Henk Zijm

by Henk Zijm

In today’s global economies, logistics is a key facilitator of trade, and hence an important factor in rising prosperity and welfare. Natural resources are scarce and not evenly distributed in terms of type and geographical location in the world. Logistic chains enable the distribution of materials, food and products from the locations where they are extracted, harvested or produced to people’s homes and nearby stores. At the same time, current logistics systems are fundamentally unsustainable, due to the emission of hazardous materials (CO2, NOx, particulate matter), congestion, stench, noise and the high price that has to be paid in terms of infrastructural load. Things are even getting worse: while the European Commission has set (not achieved) targets to reduce Greenhouse Gas Emissions (GGE) in 2015 to 60 % as compared to 1990, the percentage of transport related GGE increased from 25 % in 1990 to 36 % today.

The still growing world population stresses the need to further increase productivity while at the same time diminishing the ecological and societal footprint. This requires a quality upgrade of the human resource pool by better education and training, including lifelong learning programs. Productivity can also be improved by better support tools, easier access to relevant information, and further automation of both technical processes (i.e. robotics) and decision making (artificial intelligence). The same tools might also help to reduce border-crossing logistics systems’ vulnerability to crime and illicit acts, such as theft, organized immigration crime (human trafficking) and customs law violations.

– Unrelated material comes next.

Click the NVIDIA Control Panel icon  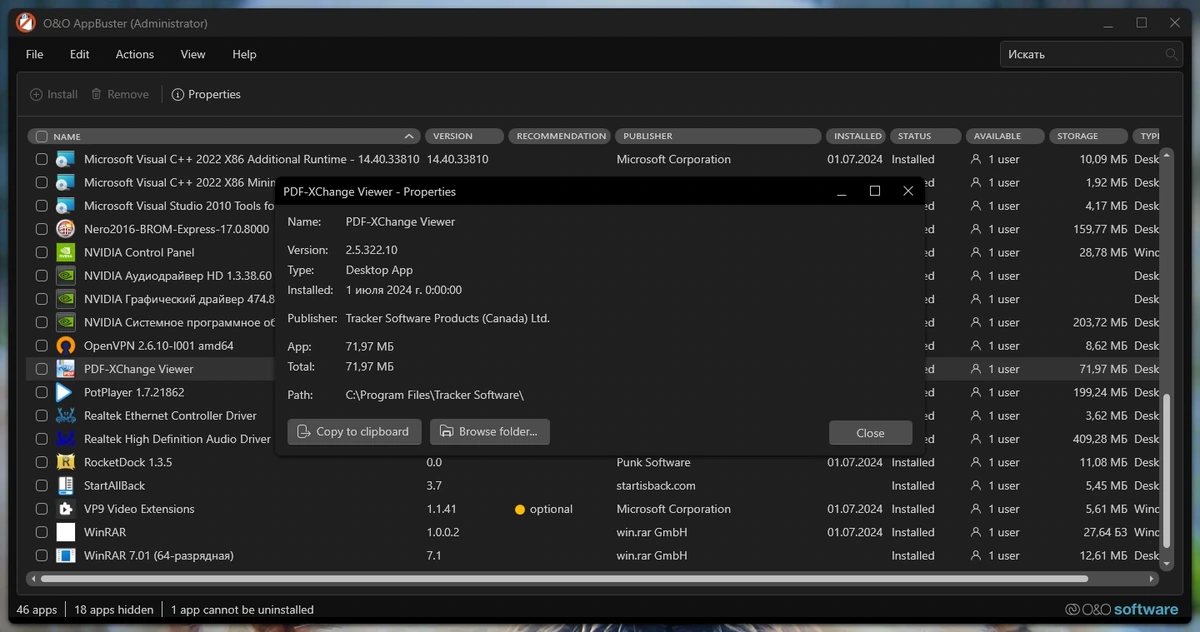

The continuing urbanization poses a further challenge. The development of wealth in Asia and Latin America has resulted in a huge shift from agricultural and nomadic forms of living to urban life. More and more cities with over ten million inhabitants have emerged, requiring different modes of transport and logistics systems than available today. There is an increasing interdependency between supply chain design or management and urban planning or land-use management. In addition, due to both political conflicts and natural disasters, the importance of humanitarian logistics can hardly be overestimated.

But also consumer behaviour is changing rapidly, demonstrated for instance by the rapid advance of e-commerce, with a profound impact on both forward and reverse logistics and supply chains. Clearly, meeting the continuous pressure on fast delivery is only possible by an excellently functioning logistics network.

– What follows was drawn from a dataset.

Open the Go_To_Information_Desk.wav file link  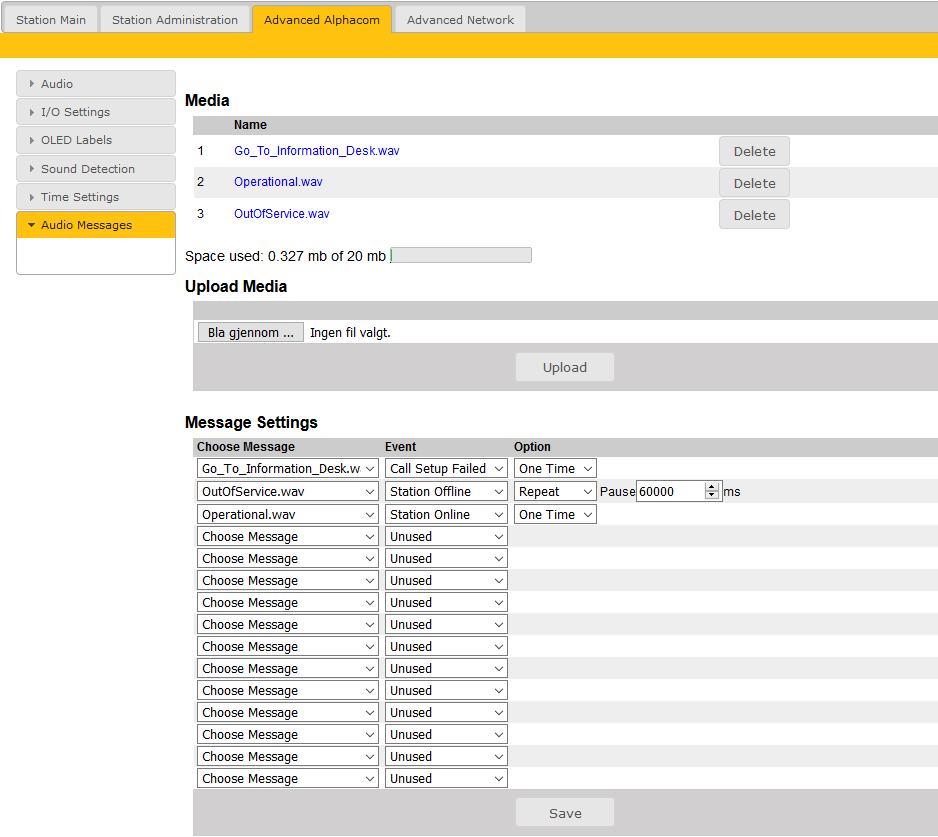tap(317, 151)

Fortunately, technological innovations are expected to at least partially address some of these challenges. The design of new and lightweight (bio-)materials, miniaturization and de-materialization of products helps to diminish both their costs and ecological footprint. Technologies like 3D-printing and micro-machining are also a step forward towards mass-customization but in addition have a profound logistic impact, for instance in stimulating “local for local” production, thereby also reducing so-called anticipation (safety) stocks, because they allow production at the place and time needed.

But also the impact of robotics will change the logistics landscape considerably, as it did already in automotive assembly lines and automatic storage and retrieval systems, assisted by digital dynamic identification systems such as RFID, and all controlled by innovative warehouse management systems. Similar developments are found at container terminal sites in both seaports and inland harbors. Without exception, such systems rely heavily on smart sensor and actuator systems, evolving towards the so-called Internet of Things (IoT). The same IoT is currently innovating both passenger and freight transport rapidly; vehicle transportation in 2050 is foreseen to be largely unmanned transportation.

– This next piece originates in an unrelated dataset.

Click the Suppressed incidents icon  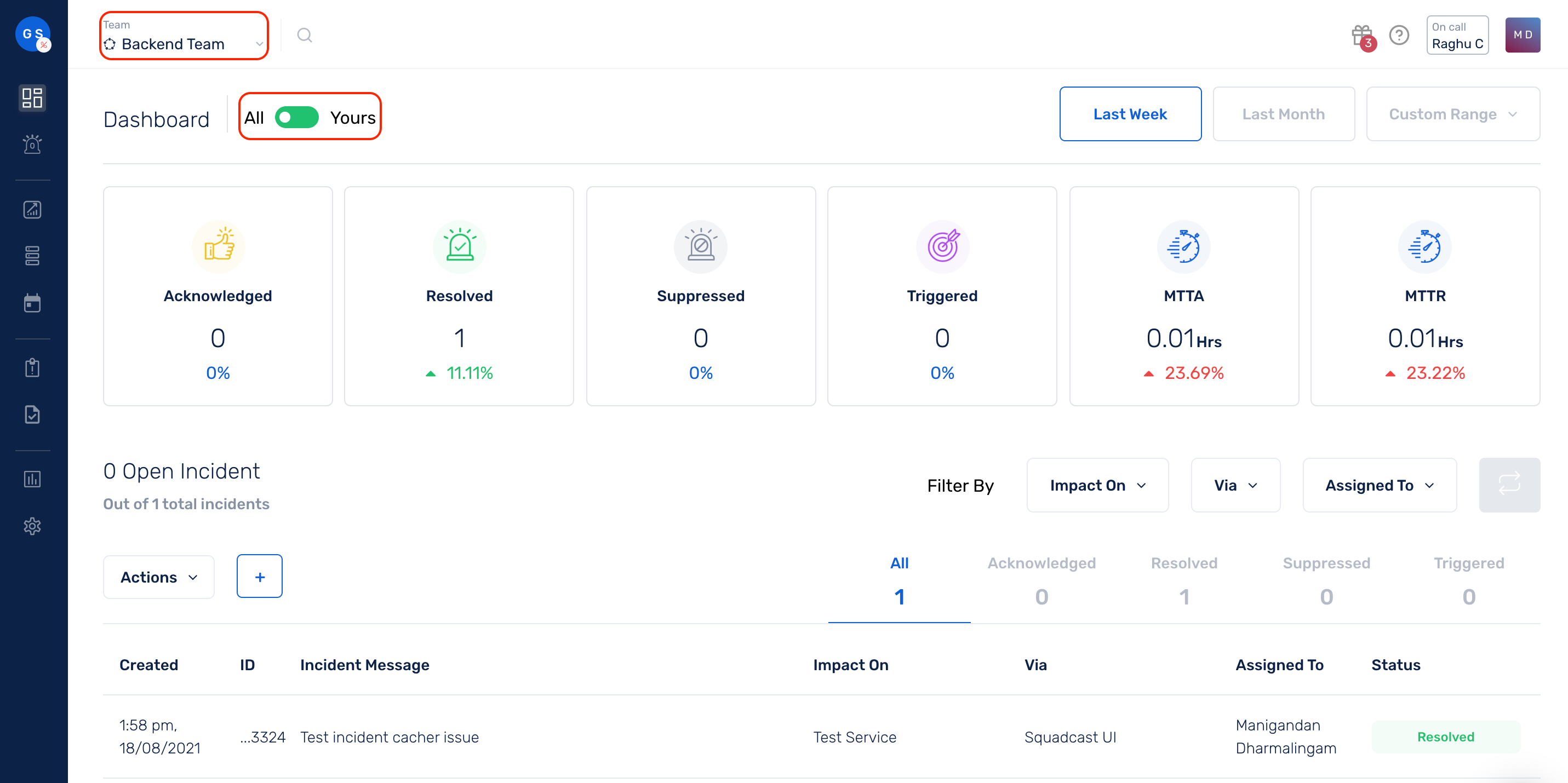click(700, 246)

But technological innovation is only a part of the story; at least equally important is the development of smart business models based on joint responsibilities and fair allocation of revenues instead of on individual profit maximization. Complex modern supply chains are first and foremost characterized by the fact that many stakeholders are involved in shaping their ultimate manifestation, not only shippers and logistic service providers but also the financial sector and governmental agencies, and ultimately the customer. Such systems require adequate planning and control mechanisms, including distributed architectures, cloud computing solutions, cognitive computing and agent-based decision support systems. The recent attention for data driven models (big data analytics) marks an important further step towards full-blown automated decision architectures.

Multi-stakeholder systems aiming at cooperation between essentially autonomous companies require tools that basically draw on game-theoretical concepts. But the key idea - established in the Nash equilibrium theory - that players may have to give up their individual optimal solution in order to achieve an overall stable equilibrium solution is still hard to accept, in particular for private companies that were used to concentrate on their individual profits. This is perhaps the biggest hurdle to be overcome to arrive at sustainable logistics; it involves not only smart business solutions but more importantly a change of mind. and indeed trust in the value of collaboration.

A similar change of mind is requested to implement ideas of re-use of products or components, both via (electronic) second markets or directly from dismantling disposed products in closed loop supply chains, as an example of the circular economy. Also, the rising attention for sharing economy concepts (as e.g. in car sharing, cloud computing, music streaming) may have important consequences for supply chain design, planning and control in that the focus will at least partially switch from delivering products to delivering services.